So, the first Best Picture nominee I’ve seen thus far: Birdman.
I was predisposed to like this, because of Michael Keaton. He’s from Pittsburgh (a suburb near my dad’s hometown, actually), and he did sit next to my mom in church one time (so I’m, what, two degrees from Michael Keaton?). And Mr. Mom is one of my favorite movies, ever.
But the concept of this film was sort of evading me until I saw it.

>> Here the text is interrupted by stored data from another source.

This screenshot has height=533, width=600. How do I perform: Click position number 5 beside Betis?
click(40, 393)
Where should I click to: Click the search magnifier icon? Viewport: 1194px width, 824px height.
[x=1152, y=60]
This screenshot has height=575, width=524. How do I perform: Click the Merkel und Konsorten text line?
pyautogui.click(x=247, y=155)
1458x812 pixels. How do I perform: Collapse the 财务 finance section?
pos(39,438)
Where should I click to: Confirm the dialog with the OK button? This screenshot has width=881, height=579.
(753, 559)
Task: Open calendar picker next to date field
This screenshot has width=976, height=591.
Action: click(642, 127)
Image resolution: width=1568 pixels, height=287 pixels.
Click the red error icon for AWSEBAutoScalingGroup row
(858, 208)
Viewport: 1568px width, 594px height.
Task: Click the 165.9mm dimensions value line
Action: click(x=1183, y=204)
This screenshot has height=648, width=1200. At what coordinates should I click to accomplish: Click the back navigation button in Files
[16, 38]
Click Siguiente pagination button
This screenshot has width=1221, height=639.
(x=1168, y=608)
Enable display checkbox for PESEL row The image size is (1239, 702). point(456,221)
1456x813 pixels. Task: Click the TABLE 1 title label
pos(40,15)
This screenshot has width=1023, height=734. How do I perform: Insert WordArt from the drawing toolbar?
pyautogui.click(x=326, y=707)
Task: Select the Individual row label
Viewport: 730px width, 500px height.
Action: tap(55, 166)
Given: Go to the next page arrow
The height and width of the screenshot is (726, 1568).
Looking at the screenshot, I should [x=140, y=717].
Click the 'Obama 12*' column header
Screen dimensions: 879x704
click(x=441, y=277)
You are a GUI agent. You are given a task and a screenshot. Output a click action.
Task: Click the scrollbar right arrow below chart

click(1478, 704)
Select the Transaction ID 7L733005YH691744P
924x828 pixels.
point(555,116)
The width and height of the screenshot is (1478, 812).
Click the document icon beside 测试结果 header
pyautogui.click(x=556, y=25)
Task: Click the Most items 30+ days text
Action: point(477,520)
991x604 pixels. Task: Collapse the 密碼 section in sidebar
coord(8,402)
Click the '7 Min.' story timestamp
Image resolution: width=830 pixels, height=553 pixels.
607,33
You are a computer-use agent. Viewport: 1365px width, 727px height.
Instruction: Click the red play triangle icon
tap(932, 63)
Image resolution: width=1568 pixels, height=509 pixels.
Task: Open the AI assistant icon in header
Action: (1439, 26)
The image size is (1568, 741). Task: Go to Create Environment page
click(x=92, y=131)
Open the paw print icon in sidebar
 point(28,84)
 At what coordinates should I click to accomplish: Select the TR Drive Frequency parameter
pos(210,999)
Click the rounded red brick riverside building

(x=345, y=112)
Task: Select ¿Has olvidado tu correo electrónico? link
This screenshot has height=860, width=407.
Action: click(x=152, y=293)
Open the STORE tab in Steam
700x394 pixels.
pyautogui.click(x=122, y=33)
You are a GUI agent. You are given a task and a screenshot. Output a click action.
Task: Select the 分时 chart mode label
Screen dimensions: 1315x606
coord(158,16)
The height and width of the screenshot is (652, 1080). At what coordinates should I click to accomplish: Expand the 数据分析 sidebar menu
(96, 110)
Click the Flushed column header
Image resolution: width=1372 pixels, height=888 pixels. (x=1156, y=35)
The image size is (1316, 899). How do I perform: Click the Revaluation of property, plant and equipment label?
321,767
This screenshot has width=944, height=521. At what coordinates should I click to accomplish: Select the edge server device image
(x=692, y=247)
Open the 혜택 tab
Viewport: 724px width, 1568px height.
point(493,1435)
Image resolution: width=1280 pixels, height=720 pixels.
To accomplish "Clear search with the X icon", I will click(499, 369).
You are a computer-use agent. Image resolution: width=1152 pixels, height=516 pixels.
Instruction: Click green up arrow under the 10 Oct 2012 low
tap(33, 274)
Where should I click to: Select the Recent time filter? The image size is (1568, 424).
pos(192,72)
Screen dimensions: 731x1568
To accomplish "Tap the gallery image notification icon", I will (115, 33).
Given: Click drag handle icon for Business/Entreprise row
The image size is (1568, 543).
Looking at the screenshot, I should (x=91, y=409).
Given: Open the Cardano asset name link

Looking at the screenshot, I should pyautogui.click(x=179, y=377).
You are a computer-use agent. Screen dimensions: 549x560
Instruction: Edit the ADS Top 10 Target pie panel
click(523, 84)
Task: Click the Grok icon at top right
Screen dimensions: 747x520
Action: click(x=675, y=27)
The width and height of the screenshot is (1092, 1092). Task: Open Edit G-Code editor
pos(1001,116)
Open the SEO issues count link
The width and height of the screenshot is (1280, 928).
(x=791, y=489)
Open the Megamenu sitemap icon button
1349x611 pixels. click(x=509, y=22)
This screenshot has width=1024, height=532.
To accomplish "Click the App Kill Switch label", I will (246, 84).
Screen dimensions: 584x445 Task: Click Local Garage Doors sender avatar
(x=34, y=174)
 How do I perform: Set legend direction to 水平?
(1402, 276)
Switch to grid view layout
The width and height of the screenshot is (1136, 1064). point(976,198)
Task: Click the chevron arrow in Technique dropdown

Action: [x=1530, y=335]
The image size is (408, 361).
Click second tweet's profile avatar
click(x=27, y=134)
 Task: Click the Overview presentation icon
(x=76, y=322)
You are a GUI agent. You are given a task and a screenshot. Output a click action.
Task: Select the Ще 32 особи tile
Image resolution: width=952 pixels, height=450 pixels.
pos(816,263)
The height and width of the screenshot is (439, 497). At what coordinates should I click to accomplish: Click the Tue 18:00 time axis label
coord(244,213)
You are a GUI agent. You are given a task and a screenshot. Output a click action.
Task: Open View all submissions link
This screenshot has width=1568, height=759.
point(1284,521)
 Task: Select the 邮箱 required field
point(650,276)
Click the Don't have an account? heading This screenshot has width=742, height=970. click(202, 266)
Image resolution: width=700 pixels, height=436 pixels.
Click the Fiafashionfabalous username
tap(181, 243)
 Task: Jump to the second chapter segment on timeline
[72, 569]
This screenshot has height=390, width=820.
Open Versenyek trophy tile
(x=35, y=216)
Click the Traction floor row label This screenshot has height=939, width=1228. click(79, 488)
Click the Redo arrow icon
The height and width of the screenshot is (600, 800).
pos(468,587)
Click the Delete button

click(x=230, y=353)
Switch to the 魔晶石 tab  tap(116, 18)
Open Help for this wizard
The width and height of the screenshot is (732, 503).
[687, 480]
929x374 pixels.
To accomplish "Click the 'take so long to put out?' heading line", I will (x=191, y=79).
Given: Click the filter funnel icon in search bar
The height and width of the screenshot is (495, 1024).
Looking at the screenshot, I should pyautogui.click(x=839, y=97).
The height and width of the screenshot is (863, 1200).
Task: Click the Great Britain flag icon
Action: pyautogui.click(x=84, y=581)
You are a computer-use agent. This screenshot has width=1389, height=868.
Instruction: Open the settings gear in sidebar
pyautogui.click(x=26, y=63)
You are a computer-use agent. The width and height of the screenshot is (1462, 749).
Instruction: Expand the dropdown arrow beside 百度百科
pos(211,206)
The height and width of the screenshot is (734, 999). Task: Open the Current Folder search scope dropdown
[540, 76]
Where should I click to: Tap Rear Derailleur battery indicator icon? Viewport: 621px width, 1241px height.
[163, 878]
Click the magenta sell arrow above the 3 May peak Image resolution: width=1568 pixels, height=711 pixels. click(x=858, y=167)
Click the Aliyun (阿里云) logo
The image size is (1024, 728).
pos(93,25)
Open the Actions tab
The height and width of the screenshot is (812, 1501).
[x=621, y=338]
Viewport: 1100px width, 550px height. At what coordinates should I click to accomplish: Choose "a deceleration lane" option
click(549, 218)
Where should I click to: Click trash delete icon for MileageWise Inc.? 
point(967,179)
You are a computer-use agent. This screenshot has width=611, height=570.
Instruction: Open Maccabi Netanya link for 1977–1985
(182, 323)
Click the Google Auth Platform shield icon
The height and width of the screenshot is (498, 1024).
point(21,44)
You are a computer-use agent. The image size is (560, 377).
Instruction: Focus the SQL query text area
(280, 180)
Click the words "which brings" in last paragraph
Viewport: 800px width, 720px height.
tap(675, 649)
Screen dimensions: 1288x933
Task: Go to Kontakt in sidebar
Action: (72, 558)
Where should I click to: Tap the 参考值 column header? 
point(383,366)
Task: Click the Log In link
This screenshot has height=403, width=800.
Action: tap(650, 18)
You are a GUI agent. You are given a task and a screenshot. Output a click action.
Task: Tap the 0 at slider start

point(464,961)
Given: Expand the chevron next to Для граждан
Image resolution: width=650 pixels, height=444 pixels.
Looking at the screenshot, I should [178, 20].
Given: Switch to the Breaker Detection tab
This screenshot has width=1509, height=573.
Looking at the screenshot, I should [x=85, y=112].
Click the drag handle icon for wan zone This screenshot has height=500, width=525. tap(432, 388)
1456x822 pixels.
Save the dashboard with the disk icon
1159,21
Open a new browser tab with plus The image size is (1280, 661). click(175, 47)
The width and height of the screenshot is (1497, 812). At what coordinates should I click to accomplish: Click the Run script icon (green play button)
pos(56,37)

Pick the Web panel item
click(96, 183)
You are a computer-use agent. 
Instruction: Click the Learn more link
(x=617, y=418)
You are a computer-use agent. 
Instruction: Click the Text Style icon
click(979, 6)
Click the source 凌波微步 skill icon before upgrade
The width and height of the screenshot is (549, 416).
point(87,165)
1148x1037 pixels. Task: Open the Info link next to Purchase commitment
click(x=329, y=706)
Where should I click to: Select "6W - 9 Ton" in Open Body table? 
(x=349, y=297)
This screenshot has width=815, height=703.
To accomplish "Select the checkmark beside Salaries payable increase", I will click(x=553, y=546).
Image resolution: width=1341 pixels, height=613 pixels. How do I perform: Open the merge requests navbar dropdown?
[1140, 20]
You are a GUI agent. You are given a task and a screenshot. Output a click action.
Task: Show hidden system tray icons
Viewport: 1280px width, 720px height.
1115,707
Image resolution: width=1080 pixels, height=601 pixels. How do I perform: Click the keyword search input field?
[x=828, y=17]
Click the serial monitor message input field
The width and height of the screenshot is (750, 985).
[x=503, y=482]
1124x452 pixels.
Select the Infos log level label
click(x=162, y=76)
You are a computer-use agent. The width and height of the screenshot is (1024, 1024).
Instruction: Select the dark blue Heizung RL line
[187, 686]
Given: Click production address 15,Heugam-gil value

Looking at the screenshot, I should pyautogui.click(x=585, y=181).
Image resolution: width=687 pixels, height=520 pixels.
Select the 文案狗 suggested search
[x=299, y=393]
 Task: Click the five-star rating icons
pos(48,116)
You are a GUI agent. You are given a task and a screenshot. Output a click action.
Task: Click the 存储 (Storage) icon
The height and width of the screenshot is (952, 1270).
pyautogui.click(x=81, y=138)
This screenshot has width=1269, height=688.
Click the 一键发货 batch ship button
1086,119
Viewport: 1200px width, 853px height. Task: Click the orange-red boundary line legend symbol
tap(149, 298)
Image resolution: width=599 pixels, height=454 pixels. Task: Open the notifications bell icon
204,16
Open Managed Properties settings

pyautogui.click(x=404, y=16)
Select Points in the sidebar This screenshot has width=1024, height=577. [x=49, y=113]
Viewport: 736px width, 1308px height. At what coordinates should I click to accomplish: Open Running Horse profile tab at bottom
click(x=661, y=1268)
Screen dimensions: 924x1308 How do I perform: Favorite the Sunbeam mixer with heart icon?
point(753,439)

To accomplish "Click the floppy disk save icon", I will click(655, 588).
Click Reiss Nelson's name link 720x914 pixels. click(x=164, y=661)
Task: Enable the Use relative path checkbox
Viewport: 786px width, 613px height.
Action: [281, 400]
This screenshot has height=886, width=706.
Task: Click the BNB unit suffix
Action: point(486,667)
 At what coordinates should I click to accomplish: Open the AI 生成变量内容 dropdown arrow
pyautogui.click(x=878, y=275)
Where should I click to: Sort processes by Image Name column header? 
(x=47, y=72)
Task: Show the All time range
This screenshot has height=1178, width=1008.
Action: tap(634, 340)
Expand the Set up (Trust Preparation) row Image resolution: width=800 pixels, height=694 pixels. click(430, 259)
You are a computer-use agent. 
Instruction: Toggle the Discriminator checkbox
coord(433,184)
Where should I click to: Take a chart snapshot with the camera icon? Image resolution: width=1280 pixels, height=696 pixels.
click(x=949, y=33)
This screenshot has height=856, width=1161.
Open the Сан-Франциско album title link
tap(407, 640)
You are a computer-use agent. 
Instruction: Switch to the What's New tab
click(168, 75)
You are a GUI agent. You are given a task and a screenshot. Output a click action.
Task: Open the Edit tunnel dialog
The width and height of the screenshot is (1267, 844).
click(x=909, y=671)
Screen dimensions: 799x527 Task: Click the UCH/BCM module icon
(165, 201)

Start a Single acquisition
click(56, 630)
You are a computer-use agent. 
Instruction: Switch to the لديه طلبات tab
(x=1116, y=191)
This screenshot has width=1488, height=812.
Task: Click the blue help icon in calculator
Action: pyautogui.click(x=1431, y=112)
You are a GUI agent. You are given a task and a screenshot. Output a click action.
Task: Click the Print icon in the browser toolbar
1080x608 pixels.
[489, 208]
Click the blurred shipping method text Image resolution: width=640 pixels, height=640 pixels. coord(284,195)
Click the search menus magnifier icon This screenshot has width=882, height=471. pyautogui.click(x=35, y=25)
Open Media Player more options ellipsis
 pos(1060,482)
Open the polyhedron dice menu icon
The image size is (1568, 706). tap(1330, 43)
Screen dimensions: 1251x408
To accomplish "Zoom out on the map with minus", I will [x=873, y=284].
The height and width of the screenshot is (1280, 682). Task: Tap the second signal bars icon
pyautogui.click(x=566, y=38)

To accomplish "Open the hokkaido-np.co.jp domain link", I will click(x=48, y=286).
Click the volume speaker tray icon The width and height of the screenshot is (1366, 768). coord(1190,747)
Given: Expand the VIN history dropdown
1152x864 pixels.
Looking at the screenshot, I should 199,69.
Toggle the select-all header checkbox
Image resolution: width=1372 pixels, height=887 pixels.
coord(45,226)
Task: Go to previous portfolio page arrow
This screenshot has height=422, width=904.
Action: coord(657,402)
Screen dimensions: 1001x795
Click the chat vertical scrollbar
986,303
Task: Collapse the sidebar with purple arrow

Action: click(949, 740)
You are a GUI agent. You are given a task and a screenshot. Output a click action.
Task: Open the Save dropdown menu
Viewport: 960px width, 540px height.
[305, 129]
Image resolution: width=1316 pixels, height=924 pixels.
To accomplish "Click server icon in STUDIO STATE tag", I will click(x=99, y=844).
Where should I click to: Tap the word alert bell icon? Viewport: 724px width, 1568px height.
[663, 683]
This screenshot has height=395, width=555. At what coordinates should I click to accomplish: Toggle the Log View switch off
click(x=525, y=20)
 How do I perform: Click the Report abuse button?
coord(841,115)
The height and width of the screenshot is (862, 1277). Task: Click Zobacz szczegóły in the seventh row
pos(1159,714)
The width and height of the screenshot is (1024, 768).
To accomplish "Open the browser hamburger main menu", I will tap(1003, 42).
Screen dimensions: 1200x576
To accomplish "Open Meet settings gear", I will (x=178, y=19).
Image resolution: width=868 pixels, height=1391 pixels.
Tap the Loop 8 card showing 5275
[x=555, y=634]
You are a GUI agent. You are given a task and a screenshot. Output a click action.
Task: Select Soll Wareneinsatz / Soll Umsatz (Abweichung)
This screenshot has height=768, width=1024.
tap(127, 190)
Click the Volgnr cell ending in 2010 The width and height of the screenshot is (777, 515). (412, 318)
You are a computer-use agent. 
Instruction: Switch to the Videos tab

Birdman is the story of actor Riggan Thompson (Keaton), who was the face of a (apparently?) very successful action movie franchise called Birdman. But since the end of the movies, his career has petered out, and he wants to revive it and bring some gravitas to it by directing, writing, and starring in a Broadway play based on a Raymond Chandler novel. When the movie begins, the play is just about to go into previews, and things are sort of falling apart. His ex-wife is in town, he’s having problems with his fresh-out-of-rehab daughter (Emma Stone), there’s no money, and one of the other actors (Edward Norton) is making his life very difficult with his constant “improvements” to the play (including changing lines, trashing the set during a preview performance, and attempting to have sex with his wife (Naomi Watts) onstage before the play’s climax [while the characters are supposed to be ‘in bed’ with each other, they’re not supposed to, um…well, you know]).
The play was shot on location at the St. James Theater, which is right across from the Majestic, where Phantom has been playing for 25+ years, so I enjoyed all the exterior shots. I also enjoyed the inside look at a Broadway theater, because I’m a theater nerd like that. The movie itself has great cinematography–the much-lauded “one shot” idea (meaning there are very few obvious scene cuts, like there are in other movies)–and production values.
Michael Keaton and Edward Norton give the best performances here. They play off each other really well and their scenes are fun to watch. Norton is a cliche of the actor who wants to give the audience “real life”, who lives entirely for the stage, and, in the process, really screws up his off-stage life. Keaton’s Riggan is trying to keep it all together, and isn’t doing it very well. We can see the frayed edges of his character get even more tattered as the movie progresses.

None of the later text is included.